● Required work:
(a) According to the story excerpt, which office did Joan choose for herself?
(b) Copy the story excerpt between "As one of the top" and "the western horizon.", inclusive, swapping "sunniest" for "brightest".
(c) Write the next part of the story excerpt about Joan Smith.

● Page excerpt:
- - - - -

Part One: “Joan’s Story”

Part One: “Joan’s Story”

 

By David A. Jernigan, D.C.

 

(From the AVS Journal #4.3)

Joan Smith was mentally and physically drained after the creative brainstorming session with all the corporate board members regarding the additions to next year’s product line. Shewas glad to be alone in her office again. With an unconscious sigh, she gratefully sank back into the cushioned comfort of her high-backed leather chair, swiveling it around to face the large window overlooking the manicured lawns of the XYZ Corporation. Joan reveled in the warmth and energizing effects of the scintillating rays of sunshine streaming through her office window.

As one of the top executives in the corporation, she had been able to choose which office space she wanted. Though unable to say why at the time, she picked the sunniest office. She had strategically positioned her desk to get maximum exposure to the sun as it traveled across the sky in its daily trek to the western horizon.

Although her red hair and fair skin predisposed her to freckles rather than classic Hawaiian Tropic tan, Joan had an unreasonable need for daily sunlight on her skin. When faced with the option to eat lunch or run home and put on her bikini and sunbathe, depending upon how much sun she had gotten that day, she would often opt for the latter. “I sometimes get frustrated with her unreasonable need to sunbathe,” complained her husband. “We can be on vacation with the family, and everybody will be ready to go do something, but she will have to sunbathe before we go.”

Joan’s home reflected the success that comes from intelligence and hard work. It was one of the largest homes in the city, but its square footage was not its most distinguishing feature. Anyone entering the home was accosted with a sensory overload of brilliant fluorescent colors throughout! It was apparent that this was the home of a “light and color junkie!” When they built their house, Joan and her husband had worked with the architect to design a floor plan for the house that would facilitate the complete saturation of natural light. By design the home was striking in its openness. No walls would block the light from reaching the furthest corner.

- - - - -

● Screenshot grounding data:
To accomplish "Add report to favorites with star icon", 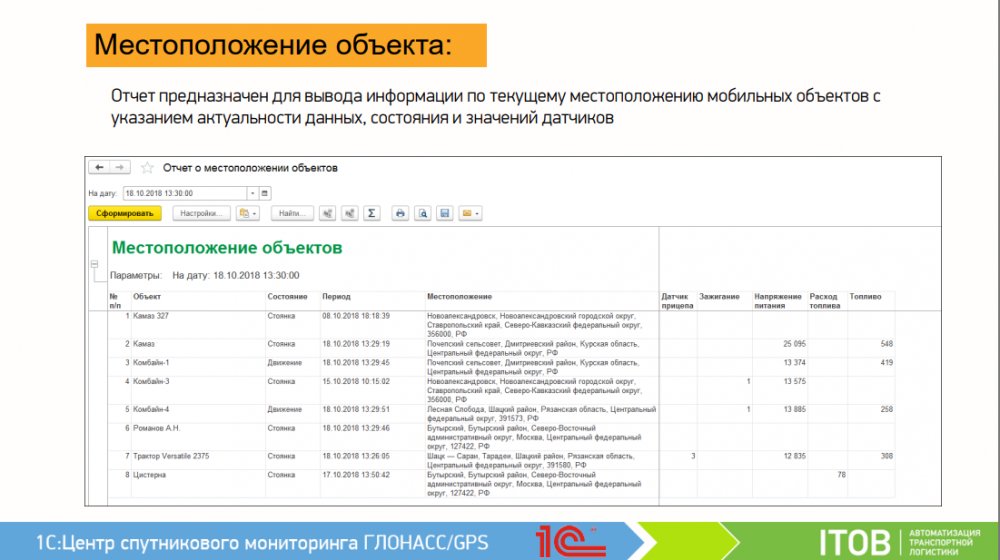I will (x=147, y=168).
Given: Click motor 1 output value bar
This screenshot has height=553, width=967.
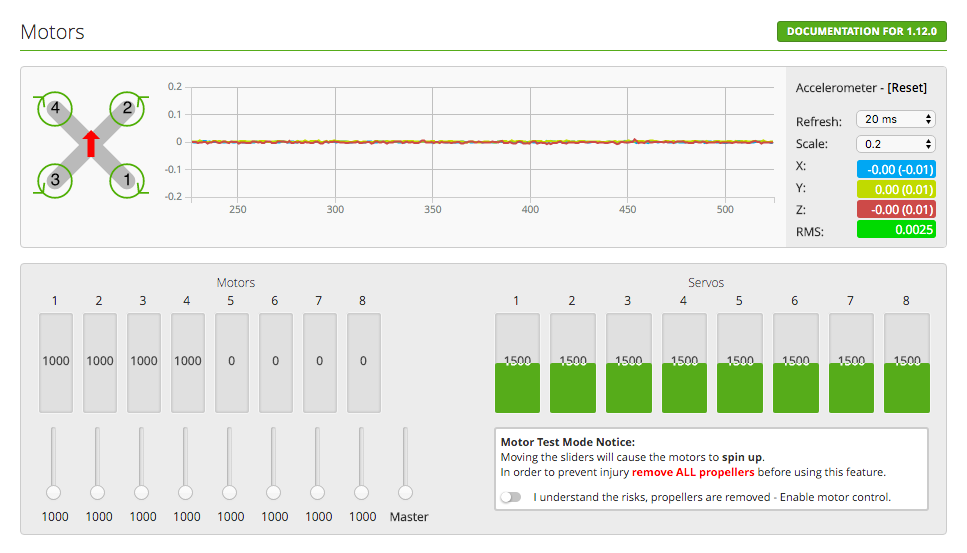Looking at the screenshot, I should [x=56, y=362].
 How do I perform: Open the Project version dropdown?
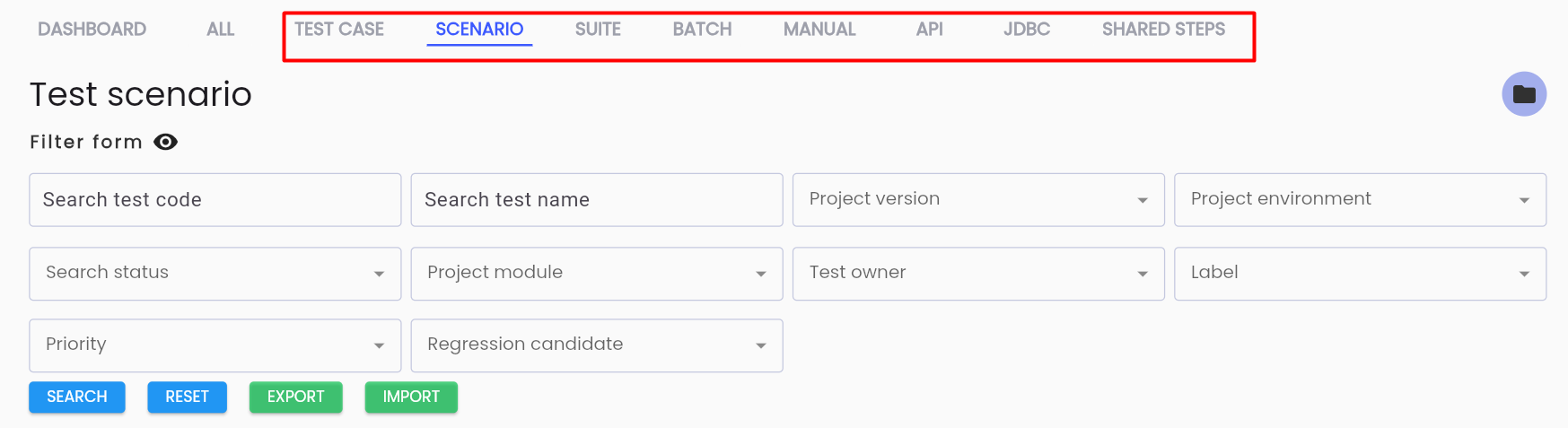click(x=978, y=199)
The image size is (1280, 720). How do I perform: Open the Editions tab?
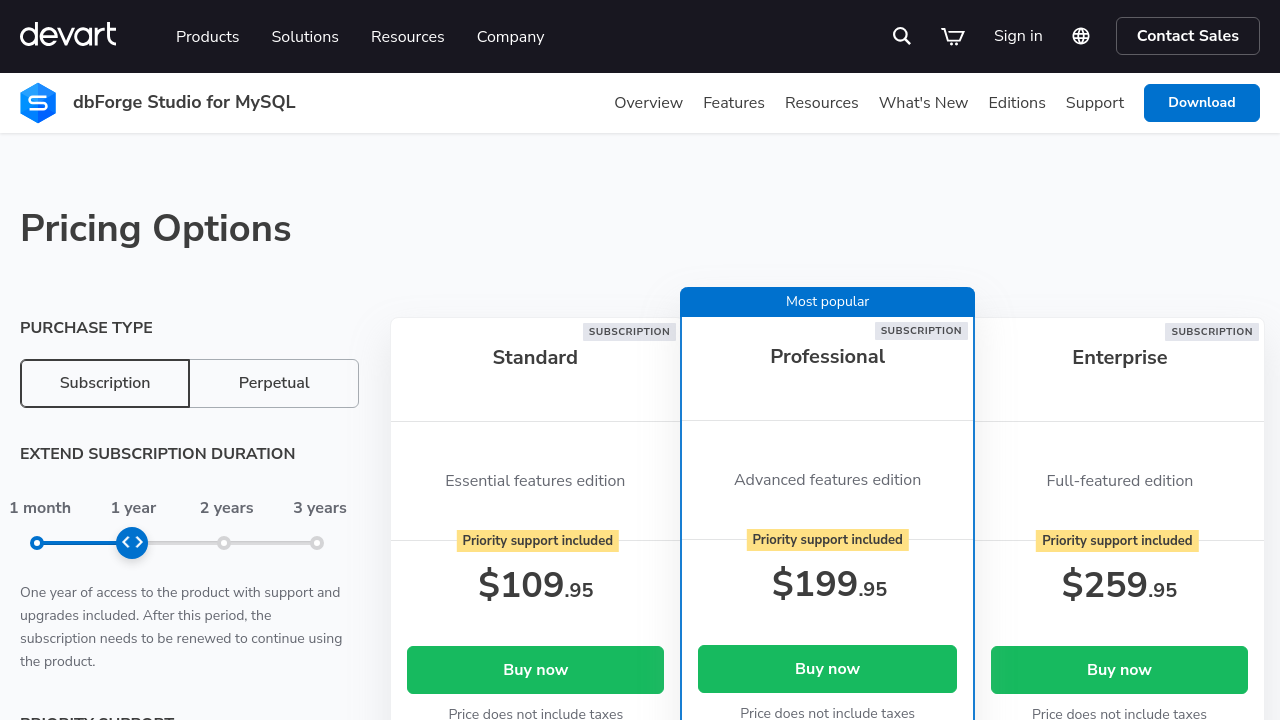click(x=1016, y=103)
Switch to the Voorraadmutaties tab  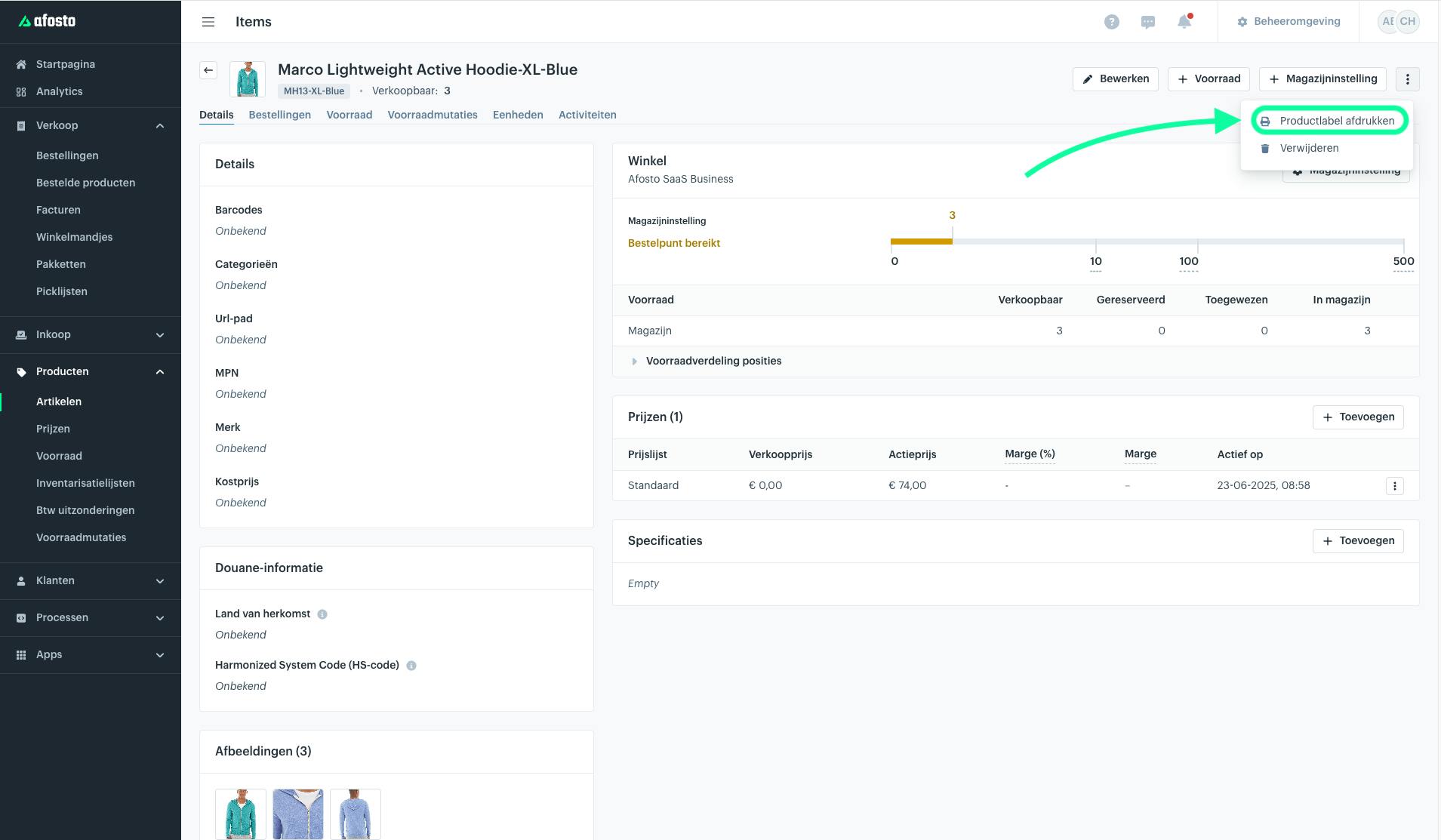(433, 115)
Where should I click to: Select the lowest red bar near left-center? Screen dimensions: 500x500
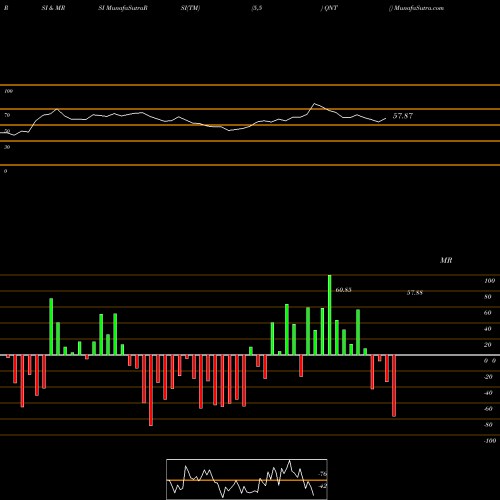pos(151,390)
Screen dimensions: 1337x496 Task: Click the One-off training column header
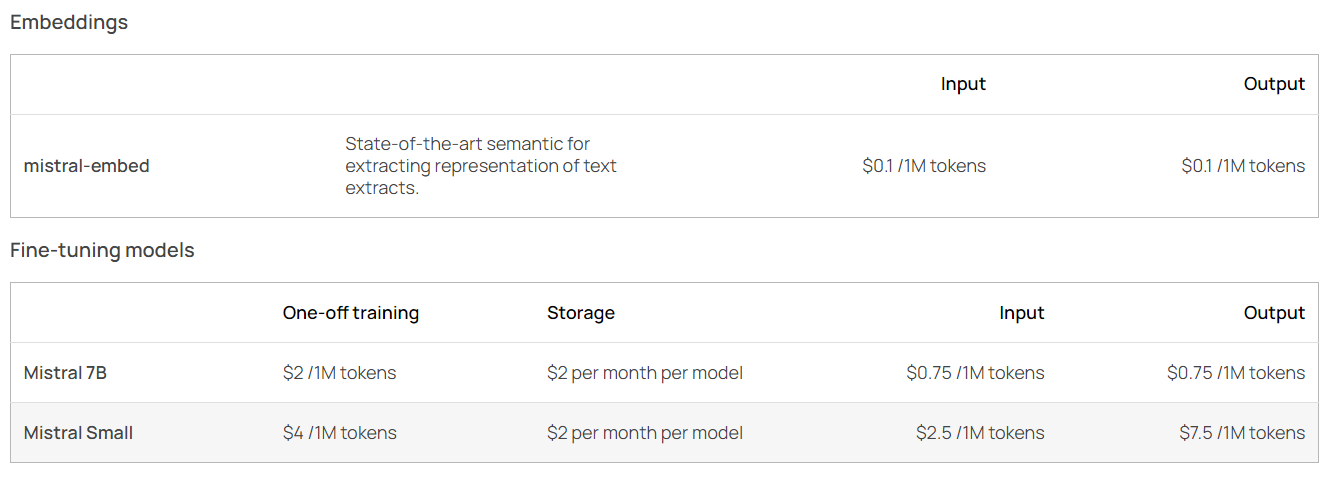point(351,313)
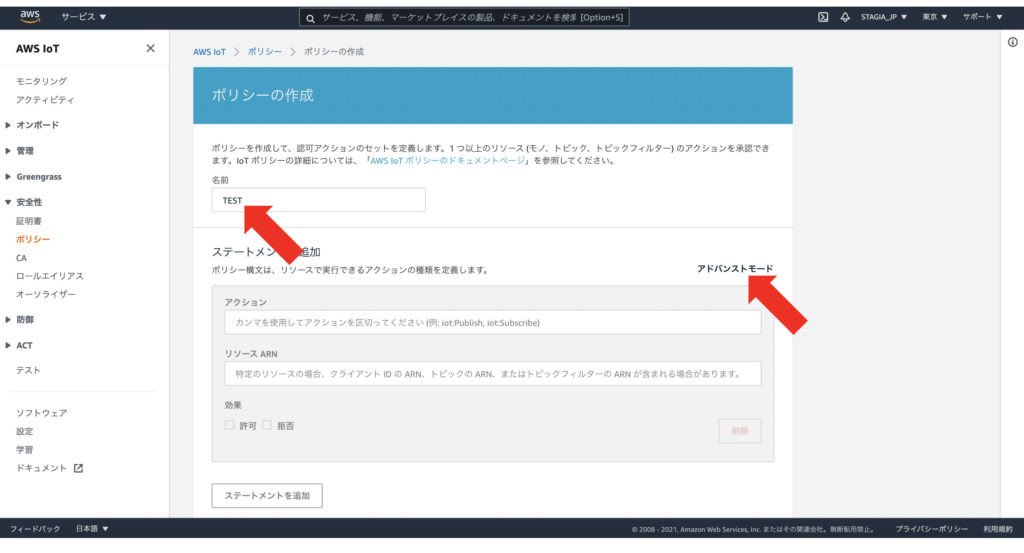This screenshot has height=553, width=1024.
Task: Open the notifications bell icon
Action: point(844,17)
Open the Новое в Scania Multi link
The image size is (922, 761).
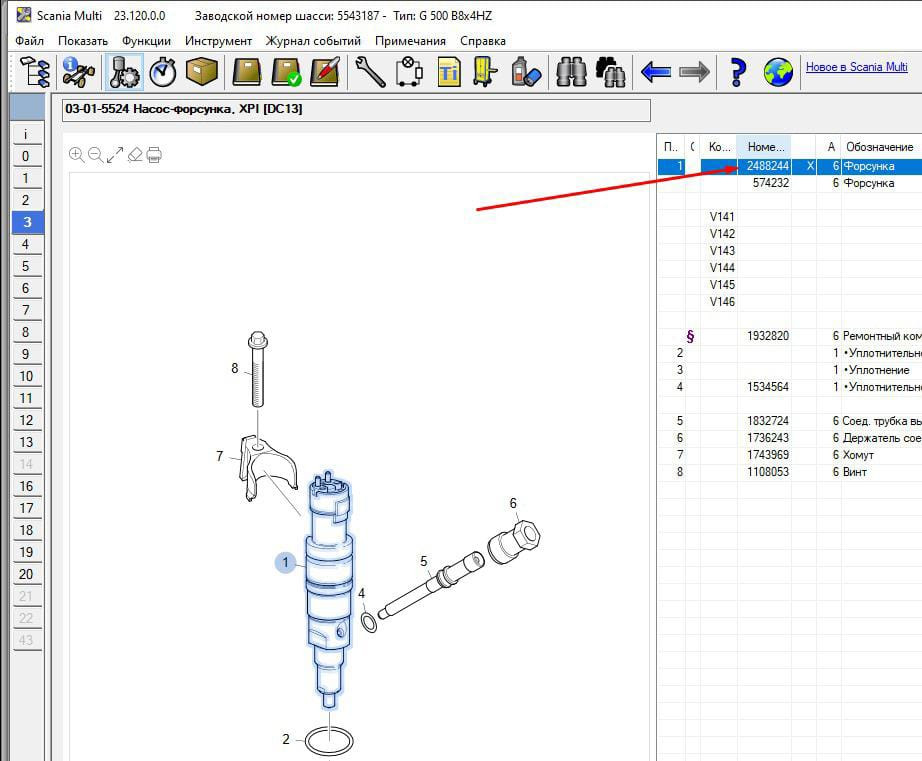pyautogui.click(x=856, y=67)
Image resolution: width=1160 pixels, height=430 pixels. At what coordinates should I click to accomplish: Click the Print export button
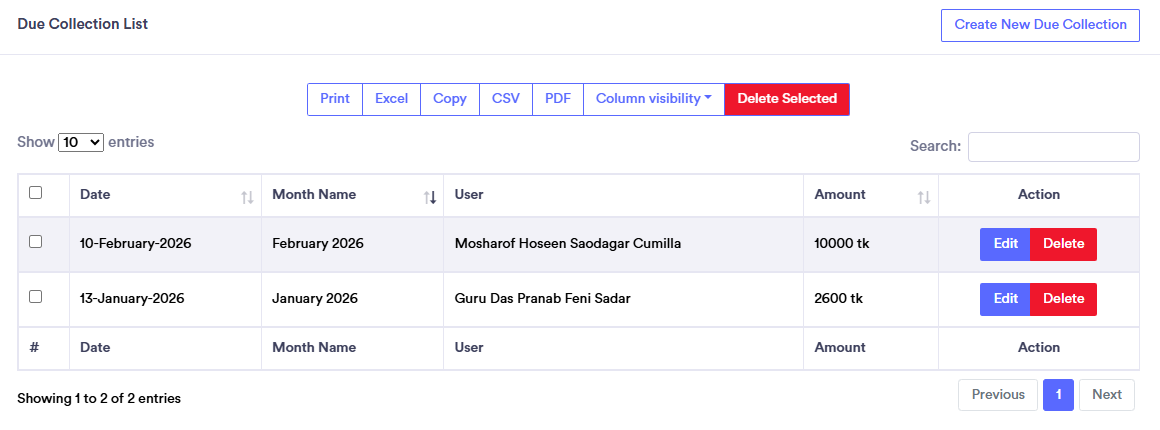335,99

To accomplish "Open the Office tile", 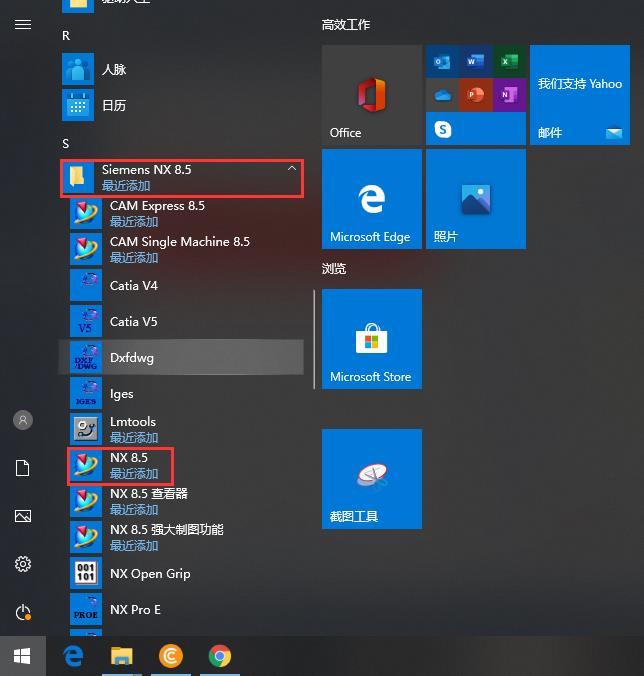I will (x=372, y=95).
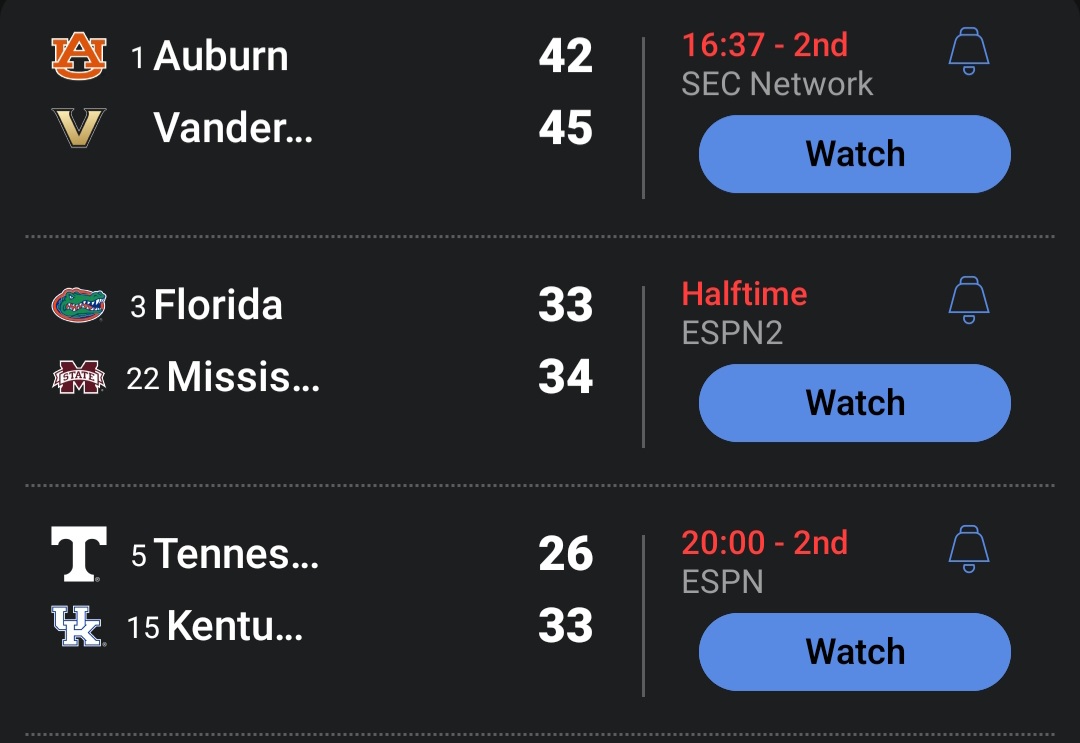The image size is (1080, 743).
Task: Tap the 20:00 - 2nd game clock
Action: [x=765, y=543]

- - - - -

● Answers for the tasks:
(a) She chose the sunniest office.

(b)
As one of the top executives in the corporation, she had been able to choose which office space she wanted. Though unable to say why at the time, she picked the brightest office. She had strategically positioned her desk to get maximum exposure to the sun as it traveled across the sky in its daily trek to the western horizon.

(c)
Many picture windows and sliding glass doors had been strategically positioned, allowing sunlight to flood into the home and bounce off the bright greens, pinks, and blues, filling the rooms with an ethereal glow. The rooms were alive with the vibrations of photons of varying frequencies bombarding the body of anyone in the space.

It seemed that Joan’s entire life revolved, like the planet earth, around the sun. Although an accomplished gymnast as a younger woman, health and vitality had not always been hers to enjoy. As a young mother of three, she had been stricken by Lyme disease, a bacterial infection transmitted most often by ticks, mosquitoes and other blood sucking insects.

The Lyme disease had stolen years from her life, and that at its worst she was unable to hold up her head and was in a wheelchair. MRIs were taken of the brain. The news wasn’t good, a brain infarct, possibly from the Lyme disease. Literally, part of the brain was dead. Antibiotic treatments were fruitless in their simplistic and oft-hailed approach to disease treatment.